EXCERPT PROVIDED =
## START
The National Research Council’s 8th Edition of
The Guide for
the Care and Use of Laboratory Animals and the
Welfare Act (USDA Regulations) require that only trained and
qualified personnel work with animals. For example, The Guide
states (regarding research
‘The institution should provide appropriate education and training to members of research
teams—including principal investigators, study directors, research technicians, postdoctoral
fellows, students, and visiting scientists—to ensure that they have the necessary knowledge and
expertise for the specific animal procedures proposed and the species used. Training should be
tailored to the particular needs of research groups; however, all research groups should receive
training in animal care and use legislation, IACUC function, ethics of animal use and the concepts
of the Three Rs, methods for reporting concerns about animal use, occupational health and safety
issues pertaining to animal use, animal handling, aseptic surgical technique, anesthesia and analgesia,
euthanasia, and other subjects, as required by statute. Continuing education programs should be
offered to reinforce training and provide updates that reflect changes in technology, legislation, and
other relevant areas. Frequency of training opportunities should ensure that all animal users have
adequate training before beginning animal work.’
The Duke animal program recognizes that the goal of all training is to assure the individual working with the animals has satisfactory qualifications and effective skills for the procedures they are approved to do. The Duke animal program also acknowledges that many professionals are sensing a 'training overload' in today's world. Even so, research is dynamic and thus requires both initial and on-going training for assured proficiency. As such, Duke uses a tiered approach for animal research and care staff training, providing core information and skills and then supplementing the core training with Annual Refresher and Continuing Education. The Duke IACUC has established an annual requirement for three (3) continuing education units (CEU) for all animal program participants. For most program participants, you are already far exceeding this level of CE in your routine research development activities. For others, it may be a matter of documentation more than a new required activity. But for all, the Duke animal program chooses to make ongoing training as pain-free as it can be. The IACUC has listed several options below ho individuals may fulfill the 3 CEU requirement annually.
## END
TASK OBJECTIVE = Continue the passage on Duke's training requirements for people who work with research animals, starting right after its last sentence.

DATA SHOWN =
## START
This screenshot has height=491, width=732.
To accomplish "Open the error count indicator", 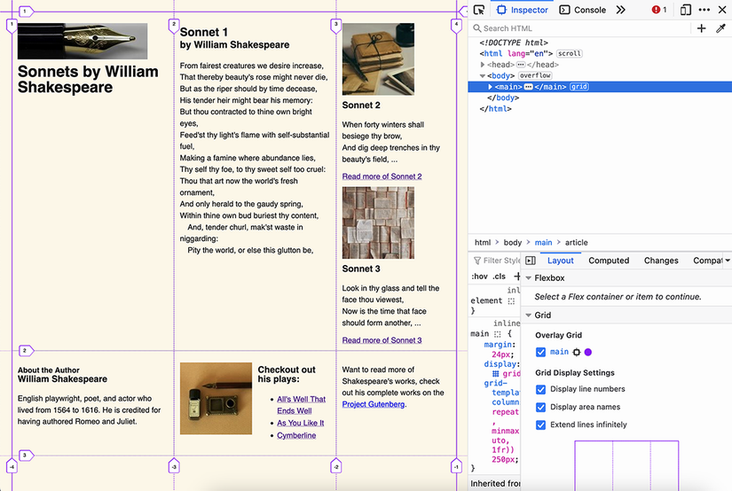I will (659, 10).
## END
EXERCISE RESPONSE =
RESEARCH ANIMAL COORDINATOR (RAC) Certification Program: The Duke Animal Care & Use Program offers a training and certification program for individuals wishing to serve as their laboratory ‘go-to’ person for animal care and use activities. Referred to as the Research Animal Coordinator (RAC) certification program, individual’s who participate in this program will receive specific and detailed information concerning animal care & use at Duke. Those who achieve certification may be designated by the Principal Investigator to serve as the laboratory coordinator for all animal activities and provide in-lab guidance regarding animal care & use at Duke. For more information, visit Duke RAC Certification Program. This is the most robust form of local training for members of the research community, and occurs after completion of the REQUIRED TRAINING (see below).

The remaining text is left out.